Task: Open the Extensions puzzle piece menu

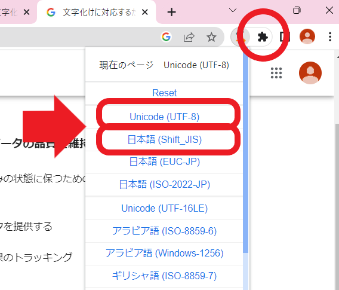Action: pyautogui.click(x=263, y=37)
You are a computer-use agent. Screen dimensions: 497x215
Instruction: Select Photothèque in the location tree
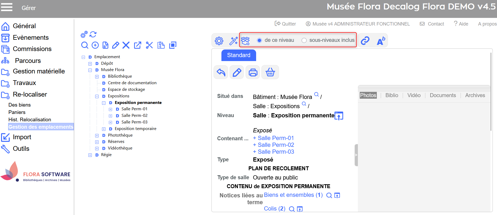click(x=120, y=135)
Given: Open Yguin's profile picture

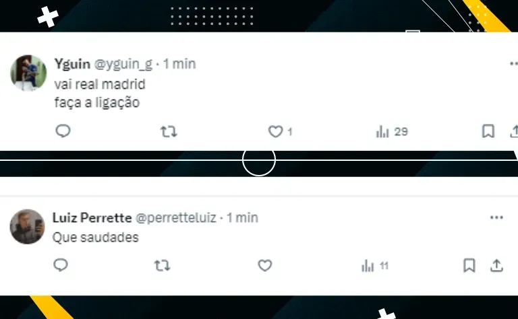Looking at the screenshot, I should pyautogui.click(x=28, y=73).
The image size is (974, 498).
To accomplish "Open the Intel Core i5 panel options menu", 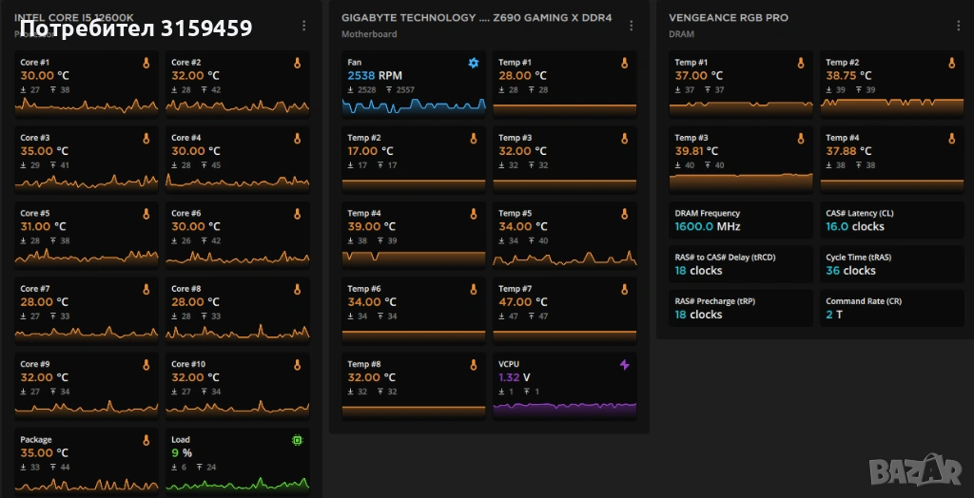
------------
Word-for-word restatement: every line from the one with "The image size is (974, 498)." through the final line of the data, both ends included, pictures excluded.

REPLY TO THE EXERCISE
The image size is (974, 498).
To accomplish "Open the Intel Core i5 panel options menu", 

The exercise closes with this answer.